> _Your objective_
Output the data below line for line, exactly, up to and including the line where "Given: Open the Layer Everything dropdown" appears.

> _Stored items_
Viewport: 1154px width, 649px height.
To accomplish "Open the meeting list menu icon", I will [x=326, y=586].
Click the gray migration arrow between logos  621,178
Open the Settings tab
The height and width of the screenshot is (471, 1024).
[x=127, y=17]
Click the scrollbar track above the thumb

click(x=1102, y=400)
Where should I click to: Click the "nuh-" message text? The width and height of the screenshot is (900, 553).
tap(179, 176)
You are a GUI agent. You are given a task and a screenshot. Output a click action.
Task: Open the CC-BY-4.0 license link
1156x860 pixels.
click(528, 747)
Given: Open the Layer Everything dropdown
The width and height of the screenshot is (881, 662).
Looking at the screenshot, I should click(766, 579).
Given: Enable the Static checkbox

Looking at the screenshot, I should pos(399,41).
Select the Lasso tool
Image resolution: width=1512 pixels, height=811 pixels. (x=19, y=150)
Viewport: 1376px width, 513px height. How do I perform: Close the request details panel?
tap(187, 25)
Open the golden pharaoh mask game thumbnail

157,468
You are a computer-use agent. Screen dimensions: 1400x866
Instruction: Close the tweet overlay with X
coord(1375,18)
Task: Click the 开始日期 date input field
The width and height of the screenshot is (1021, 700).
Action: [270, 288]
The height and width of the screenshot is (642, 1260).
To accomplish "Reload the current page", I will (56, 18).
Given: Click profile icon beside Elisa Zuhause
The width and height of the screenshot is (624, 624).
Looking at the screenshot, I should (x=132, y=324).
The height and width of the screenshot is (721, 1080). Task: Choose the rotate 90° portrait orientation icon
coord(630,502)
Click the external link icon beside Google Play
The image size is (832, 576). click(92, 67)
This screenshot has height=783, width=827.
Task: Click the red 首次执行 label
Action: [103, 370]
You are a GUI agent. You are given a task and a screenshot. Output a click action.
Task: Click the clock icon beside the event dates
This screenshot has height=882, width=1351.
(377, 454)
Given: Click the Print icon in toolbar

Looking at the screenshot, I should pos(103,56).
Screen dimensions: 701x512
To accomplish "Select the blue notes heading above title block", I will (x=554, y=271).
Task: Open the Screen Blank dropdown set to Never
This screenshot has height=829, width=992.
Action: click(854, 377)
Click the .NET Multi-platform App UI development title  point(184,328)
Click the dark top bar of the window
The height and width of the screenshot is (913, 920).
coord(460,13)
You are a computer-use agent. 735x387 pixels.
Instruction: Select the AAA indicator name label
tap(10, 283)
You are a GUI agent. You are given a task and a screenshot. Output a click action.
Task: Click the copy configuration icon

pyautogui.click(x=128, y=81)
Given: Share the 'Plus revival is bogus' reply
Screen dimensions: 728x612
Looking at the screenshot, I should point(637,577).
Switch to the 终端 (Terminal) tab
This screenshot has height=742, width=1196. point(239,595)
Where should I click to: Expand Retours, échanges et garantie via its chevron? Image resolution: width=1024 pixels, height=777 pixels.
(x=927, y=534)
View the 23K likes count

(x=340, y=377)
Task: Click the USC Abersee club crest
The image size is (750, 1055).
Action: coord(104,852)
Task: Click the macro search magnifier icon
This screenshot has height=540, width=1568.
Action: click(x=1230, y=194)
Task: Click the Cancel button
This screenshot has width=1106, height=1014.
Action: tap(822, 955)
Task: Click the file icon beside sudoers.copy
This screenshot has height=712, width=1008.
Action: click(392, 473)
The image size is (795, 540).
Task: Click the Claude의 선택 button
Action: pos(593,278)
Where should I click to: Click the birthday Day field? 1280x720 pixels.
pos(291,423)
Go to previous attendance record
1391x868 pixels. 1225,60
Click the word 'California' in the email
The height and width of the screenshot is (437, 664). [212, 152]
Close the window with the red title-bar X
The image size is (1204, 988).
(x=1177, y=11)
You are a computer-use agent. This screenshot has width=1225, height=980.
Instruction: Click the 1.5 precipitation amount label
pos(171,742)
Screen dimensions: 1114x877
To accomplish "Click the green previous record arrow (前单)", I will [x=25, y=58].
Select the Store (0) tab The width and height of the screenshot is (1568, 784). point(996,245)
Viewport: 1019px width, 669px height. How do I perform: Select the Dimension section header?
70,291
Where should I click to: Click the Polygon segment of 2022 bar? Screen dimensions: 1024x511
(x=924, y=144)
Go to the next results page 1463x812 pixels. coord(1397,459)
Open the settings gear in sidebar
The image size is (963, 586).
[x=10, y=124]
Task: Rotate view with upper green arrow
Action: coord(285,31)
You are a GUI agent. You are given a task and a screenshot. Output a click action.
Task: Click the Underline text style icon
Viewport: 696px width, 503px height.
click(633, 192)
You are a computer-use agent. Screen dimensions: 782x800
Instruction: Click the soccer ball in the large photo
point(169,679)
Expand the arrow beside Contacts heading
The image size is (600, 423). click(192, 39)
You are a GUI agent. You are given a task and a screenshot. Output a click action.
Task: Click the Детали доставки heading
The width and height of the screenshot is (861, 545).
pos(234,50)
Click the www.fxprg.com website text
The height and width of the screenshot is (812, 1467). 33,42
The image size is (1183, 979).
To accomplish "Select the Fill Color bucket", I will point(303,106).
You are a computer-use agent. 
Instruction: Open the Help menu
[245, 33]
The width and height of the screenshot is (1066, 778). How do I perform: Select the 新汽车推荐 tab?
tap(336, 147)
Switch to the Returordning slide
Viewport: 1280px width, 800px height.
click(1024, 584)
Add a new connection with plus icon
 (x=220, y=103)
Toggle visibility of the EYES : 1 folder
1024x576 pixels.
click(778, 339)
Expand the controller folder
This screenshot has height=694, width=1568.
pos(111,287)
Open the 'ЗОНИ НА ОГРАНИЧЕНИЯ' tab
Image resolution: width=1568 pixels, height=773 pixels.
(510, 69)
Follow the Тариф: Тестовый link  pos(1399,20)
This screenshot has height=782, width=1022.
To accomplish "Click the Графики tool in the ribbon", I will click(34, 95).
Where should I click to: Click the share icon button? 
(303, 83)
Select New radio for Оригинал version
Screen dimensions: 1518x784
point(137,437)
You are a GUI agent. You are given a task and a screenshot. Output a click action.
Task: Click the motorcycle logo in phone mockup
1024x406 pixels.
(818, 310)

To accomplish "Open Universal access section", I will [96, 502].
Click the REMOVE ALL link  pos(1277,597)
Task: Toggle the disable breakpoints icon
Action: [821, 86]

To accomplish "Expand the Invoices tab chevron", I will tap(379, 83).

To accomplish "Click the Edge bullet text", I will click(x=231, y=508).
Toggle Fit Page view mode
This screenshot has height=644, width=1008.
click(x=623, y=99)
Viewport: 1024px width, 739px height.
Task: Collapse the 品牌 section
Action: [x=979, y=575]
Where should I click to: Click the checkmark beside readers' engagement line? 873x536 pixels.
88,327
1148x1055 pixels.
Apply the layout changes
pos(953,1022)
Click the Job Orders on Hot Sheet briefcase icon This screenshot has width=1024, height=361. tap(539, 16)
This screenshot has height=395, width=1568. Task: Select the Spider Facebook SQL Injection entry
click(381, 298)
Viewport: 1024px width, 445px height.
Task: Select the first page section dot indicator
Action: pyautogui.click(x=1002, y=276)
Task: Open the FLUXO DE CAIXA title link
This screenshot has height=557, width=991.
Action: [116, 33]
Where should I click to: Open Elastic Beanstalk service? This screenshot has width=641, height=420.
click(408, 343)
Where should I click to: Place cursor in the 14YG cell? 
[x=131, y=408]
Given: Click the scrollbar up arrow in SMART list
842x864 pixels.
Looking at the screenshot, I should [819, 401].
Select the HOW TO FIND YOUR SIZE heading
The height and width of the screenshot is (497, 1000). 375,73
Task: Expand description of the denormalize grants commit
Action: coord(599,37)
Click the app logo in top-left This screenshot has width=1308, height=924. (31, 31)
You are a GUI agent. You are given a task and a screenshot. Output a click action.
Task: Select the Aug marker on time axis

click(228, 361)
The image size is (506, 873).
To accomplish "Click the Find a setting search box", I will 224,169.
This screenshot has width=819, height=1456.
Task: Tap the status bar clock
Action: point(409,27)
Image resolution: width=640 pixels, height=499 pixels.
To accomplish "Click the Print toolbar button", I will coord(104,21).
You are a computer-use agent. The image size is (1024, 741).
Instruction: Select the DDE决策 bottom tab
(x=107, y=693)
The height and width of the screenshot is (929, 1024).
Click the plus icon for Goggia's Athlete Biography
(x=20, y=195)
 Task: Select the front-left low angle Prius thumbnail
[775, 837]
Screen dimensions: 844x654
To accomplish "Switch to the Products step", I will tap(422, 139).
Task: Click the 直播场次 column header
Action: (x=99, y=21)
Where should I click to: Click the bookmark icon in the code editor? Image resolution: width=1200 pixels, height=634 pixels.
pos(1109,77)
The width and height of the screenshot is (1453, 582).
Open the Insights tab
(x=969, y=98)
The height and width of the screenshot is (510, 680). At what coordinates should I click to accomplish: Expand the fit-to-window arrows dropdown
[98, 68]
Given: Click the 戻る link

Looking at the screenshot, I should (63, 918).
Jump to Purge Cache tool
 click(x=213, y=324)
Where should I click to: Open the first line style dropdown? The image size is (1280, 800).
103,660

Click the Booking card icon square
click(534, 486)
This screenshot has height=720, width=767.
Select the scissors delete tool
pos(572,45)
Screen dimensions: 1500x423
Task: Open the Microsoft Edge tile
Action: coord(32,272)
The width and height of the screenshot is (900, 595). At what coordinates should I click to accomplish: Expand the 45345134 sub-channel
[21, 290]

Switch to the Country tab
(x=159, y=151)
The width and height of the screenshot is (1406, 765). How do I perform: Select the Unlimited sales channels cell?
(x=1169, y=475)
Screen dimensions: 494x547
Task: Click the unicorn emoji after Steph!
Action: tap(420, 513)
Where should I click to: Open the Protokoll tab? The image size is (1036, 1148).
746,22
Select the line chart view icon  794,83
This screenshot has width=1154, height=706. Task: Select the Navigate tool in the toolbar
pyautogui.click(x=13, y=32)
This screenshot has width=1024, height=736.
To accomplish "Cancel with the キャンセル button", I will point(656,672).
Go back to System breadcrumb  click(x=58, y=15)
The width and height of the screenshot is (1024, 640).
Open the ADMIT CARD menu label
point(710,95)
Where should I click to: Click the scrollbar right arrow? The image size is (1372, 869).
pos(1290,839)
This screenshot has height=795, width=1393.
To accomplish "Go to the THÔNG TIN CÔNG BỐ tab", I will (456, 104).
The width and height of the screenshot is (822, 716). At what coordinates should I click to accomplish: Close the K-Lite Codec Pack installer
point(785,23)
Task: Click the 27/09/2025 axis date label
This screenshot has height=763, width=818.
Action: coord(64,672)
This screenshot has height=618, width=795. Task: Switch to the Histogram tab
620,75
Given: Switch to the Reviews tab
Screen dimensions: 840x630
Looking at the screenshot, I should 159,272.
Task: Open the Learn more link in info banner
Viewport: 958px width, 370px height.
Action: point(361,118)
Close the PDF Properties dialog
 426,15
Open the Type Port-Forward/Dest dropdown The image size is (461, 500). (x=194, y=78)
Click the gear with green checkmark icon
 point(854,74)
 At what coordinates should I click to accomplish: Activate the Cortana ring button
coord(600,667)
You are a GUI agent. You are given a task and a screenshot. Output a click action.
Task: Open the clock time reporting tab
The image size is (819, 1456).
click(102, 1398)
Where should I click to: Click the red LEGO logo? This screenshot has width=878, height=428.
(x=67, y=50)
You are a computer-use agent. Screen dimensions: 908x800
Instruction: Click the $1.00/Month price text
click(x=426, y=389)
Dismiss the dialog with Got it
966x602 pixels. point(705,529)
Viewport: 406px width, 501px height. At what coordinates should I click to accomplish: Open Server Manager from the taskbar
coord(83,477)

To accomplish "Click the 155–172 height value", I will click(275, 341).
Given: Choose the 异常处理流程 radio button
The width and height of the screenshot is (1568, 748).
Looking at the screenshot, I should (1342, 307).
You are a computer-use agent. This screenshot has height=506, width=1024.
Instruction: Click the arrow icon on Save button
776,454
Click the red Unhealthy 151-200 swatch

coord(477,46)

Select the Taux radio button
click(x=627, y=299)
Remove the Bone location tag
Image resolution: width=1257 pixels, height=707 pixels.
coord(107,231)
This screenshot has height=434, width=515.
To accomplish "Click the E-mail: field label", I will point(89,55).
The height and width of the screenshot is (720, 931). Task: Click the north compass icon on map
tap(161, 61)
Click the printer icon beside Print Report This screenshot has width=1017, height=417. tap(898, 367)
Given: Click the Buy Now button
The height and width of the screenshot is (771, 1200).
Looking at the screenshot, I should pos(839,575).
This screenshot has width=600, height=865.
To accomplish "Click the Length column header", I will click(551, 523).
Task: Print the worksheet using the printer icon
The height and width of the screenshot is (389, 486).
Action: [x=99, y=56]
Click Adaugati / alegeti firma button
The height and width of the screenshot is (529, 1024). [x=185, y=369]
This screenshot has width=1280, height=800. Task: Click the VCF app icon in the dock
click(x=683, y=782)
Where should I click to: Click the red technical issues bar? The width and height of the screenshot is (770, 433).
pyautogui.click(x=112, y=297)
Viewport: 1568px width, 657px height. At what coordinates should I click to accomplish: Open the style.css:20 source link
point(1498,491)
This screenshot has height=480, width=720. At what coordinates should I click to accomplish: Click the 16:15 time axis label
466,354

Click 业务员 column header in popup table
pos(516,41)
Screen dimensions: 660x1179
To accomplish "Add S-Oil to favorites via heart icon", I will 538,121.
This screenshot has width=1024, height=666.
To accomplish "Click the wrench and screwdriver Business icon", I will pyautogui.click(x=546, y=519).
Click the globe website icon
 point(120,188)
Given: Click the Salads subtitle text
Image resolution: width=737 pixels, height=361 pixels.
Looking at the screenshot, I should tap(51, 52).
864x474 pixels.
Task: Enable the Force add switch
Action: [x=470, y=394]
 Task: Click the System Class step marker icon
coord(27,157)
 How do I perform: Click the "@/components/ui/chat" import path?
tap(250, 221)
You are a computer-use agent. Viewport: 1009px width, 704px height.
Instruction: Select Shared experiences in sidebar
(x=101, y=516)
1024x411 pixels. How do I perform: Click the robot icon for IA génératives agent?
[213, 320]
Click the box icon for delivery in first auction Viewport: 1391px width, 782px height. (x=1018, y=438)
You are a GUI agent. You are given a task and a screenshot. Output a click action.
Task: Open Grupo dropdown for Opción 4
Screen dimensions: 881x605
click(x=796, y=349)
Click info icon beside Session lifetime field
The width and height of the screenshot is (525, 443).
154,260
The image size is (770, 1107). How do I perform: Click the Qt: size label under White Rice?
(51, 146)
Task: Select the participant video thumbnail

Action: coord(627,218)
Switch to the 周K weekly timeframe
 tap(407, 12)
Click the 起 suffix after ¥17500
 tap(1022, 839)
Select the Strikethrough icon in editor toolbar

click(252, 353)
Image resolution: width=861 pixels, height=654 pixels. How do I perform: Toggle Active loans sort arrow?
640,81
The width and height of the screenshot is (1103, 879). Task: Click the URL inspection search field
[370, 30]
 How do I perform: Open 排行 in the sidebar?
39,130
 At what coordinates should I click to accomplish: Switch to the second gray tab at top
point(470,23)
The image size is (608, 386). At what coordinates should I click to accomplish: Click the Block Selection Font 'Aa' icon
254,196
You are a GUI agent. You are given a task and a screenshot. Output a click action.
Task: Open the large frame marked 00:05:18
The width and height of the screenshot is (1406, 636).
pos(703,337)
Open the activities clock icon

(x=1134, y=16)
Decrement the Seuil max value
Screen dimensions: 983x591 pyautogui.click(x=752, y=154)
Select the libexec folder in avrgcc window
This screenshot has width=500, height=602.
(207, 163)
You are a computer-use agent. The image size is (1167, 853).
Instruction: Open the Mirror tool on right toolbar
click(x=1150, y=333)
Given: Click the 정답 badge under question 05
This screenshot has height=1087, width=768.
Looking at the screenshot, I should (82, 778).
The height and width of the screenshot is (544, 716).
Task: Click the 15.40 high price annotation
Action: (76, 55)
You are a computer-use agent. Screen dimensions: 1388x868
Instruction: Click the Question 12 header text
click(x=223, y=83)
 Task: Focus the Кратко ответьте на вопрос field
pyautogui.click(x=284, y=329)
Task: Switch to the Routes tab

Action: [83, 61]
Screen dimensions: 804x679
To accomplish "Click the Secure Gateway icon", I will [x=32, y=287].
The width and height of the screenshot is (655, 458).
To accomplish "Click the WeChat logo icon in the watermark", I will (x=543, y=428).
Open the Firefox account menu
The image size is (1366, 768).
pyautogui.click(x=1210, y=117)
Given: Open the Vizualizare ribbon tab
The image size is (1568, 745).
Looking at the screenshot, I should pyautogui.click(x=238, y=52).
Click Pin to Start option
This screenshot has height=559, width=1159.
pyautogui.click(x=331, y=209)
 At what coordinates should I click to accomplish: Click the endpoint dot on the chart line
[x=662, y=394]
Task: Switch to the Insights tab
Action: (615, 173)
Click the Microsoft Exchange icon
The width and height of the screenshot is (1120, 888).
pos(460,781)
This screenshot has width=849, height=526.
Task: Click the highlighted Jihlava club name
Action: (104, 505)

> _Solution to this exercise_
Viewport: 1154px width, 649px height.
To accomplish "Open the meeting list menu icon", I will [x=326, y=586].
Click the gray migration arrow between logos  621,178
Open the Settings tab
The height and width of the screenshot is (471, 1024).
[x=127, y=17]
Click the scrollbar track above the thumb

click(x=1102, y=400)
Where should I click to: Click the "nuh-" message text? The width and height of the screenshot is (900, 553).
tap(179, 176)
You are a GUI agent. You are given a task and a screenshot. Output a click action.
Task: Open the CC-BY-4.0 license link
1156x860 pixels.
click(528, 747)
Given: Open the Layer Everything dropdown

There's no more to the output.